Work order: Each line below has to be set down again exactly.

Raw data:
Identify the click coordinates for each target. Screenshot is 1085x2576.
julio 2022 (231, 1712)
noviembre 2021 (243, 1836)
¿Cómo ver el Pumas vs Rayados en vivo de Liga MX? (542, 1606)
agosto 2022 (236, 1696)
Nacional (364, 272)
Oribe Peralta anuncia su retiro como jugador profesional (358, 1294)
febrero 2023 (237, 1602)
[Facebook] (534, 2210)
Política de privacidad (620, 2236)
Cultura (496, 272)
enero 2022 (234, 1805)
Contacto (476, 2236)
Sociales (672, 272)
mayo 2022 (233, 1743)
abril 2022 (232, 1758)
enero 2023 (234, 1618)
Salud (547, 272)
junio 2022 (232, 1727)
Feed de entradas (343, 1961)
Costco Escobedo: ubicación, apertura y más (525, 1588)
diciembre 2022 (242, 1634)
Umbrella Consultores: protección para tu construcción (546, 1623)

Exercise output:
Identify the click coordinates for each target. Screenshot is 1085x2576.
julio 2022 (231, 1712)
noviembre 2021 (243, 1836)
¿Cómo ver el Pumas vs Rayados en vivo de Liga MX? (542, 1606)
agosto 2022 (236, 1696)
Nacional (364, 272)
Oribe Peralta anuncia su retiro como jugador profesional (358, 1294)
febrero 2023 (237, 1602)
[Facebook] (534, 2210)
Política de privacidad (620, 2236)
Cultura (496, 272)
enero 2022 (234, 1805)
Contacto (476, 2236)
Sociales (672, 272)
mayo 2022 (233, 1743)
abril 2022 (232, 1758)
enero 2023 (234, 1618)
Salud (547, 272)
junio 2022 (232, 1727)
Feed de entradas (343, 1961)
Costco Escobedo: ubicación, apertura y más (525, 1588)
diciembre 2022 (242, 1634)
Umbrella Consultores: protección para tu construcción (546, 1623)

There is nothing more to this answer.